The US will fall into a long recession this year as the Fed hikes rates: Nomura

  • The US will fall into a mild but protracted recession as the Fed hikes interest rates sharply, Nomura said.
  • The investment bank’s economists said the US economy would grow 1.8% this year before contracting 1% in 2023.
  • It said the slowdown would be prolonged because high inflation means the Fed and government are unlikely to provide further stimulus.

The Federal Reserve’s rate hikes will propel the US into a mild but protracted phase


This year, the economy will contract in 2023, investment bank Nomura said on Monday.

Nomura said US gross domestic product will contract in the fourth quarter of this year, followed by six more quarters of negative growth.

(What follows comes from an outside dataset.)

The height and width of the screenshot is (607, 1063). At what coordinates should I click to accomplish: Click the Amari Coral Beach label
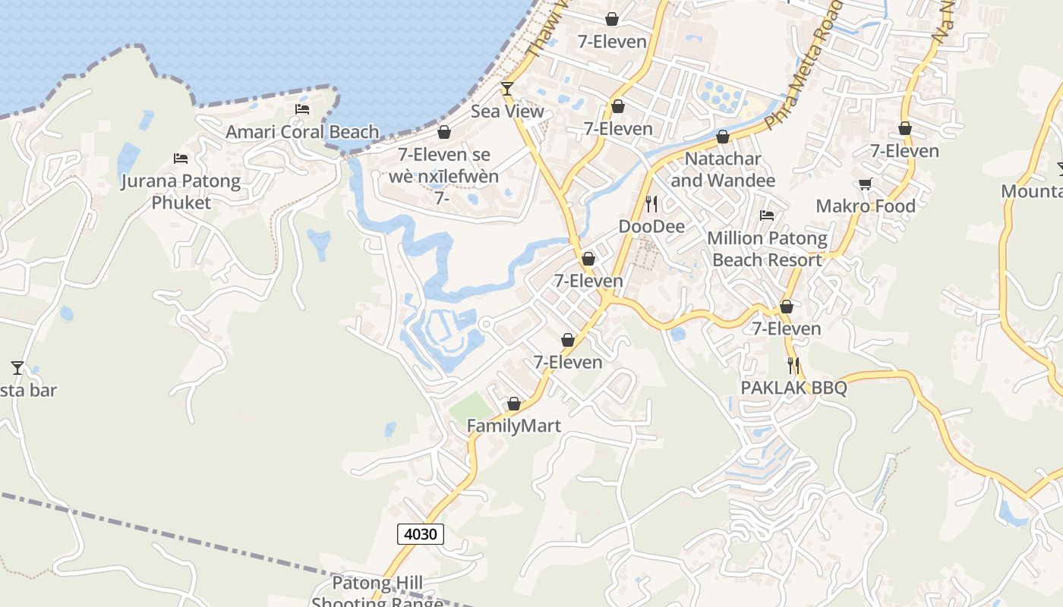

US GDP will grow just 1.8% in 2022 before contracting 1% in 2023. The bank expects unemployment to rise above 5% by the end of 2023 and from 3.6% currently to almost 6% in 2024.

the fed increased interest rates up 75 basis points, or 0.75 percentage point, last week, the biggest rise since 1994. Less than a week earlier, data showed inflation hit at 8.6% YoY in May the highest reading for 41 years.

Nomura economists Aichi Amemiya and Robert Dent said in a note Monday that persistent inflation meant the Fed would have to hike rates harder than previously expected, posing problems for growth.

Analysts at the bank said the Fed will hike rates to around 3.4% by the end of the year and take them to a peak of 3.5% to 3.75% in 2023 before cutting them as growth slows. The Fed target area is currently between 1.5% and 1.75%.

“With growth momentum slowing rapidly and a Fed committed to restoring price stability, we believe a mild recession beginning in the fourth quarter of 2022 is now more likely than not,” the analysts said.

Nomura said the recession will be mild as consumers have built up large savings to provide a cushion during the coronavirus pandemic.

However, analysts at the bank expect the downturn to last longer than previous bouts of weakness, as high inflation means further central bank or government stimulus is unlikely.

Amemiya and Dent said the economy had already slowed and retail sales fell in May. They said Google searches for “recession” had increased dramatically recently.

The economists added that the Fed’s rate hikes – through their impact on bond yields and mortgage costs – have already hit the housing market, a key part of the US economy.

US recessions are assessed by the National Bureau of Economic Research. It Are defined it as a period of significant declines in activity across the economy lasting longer than a few months.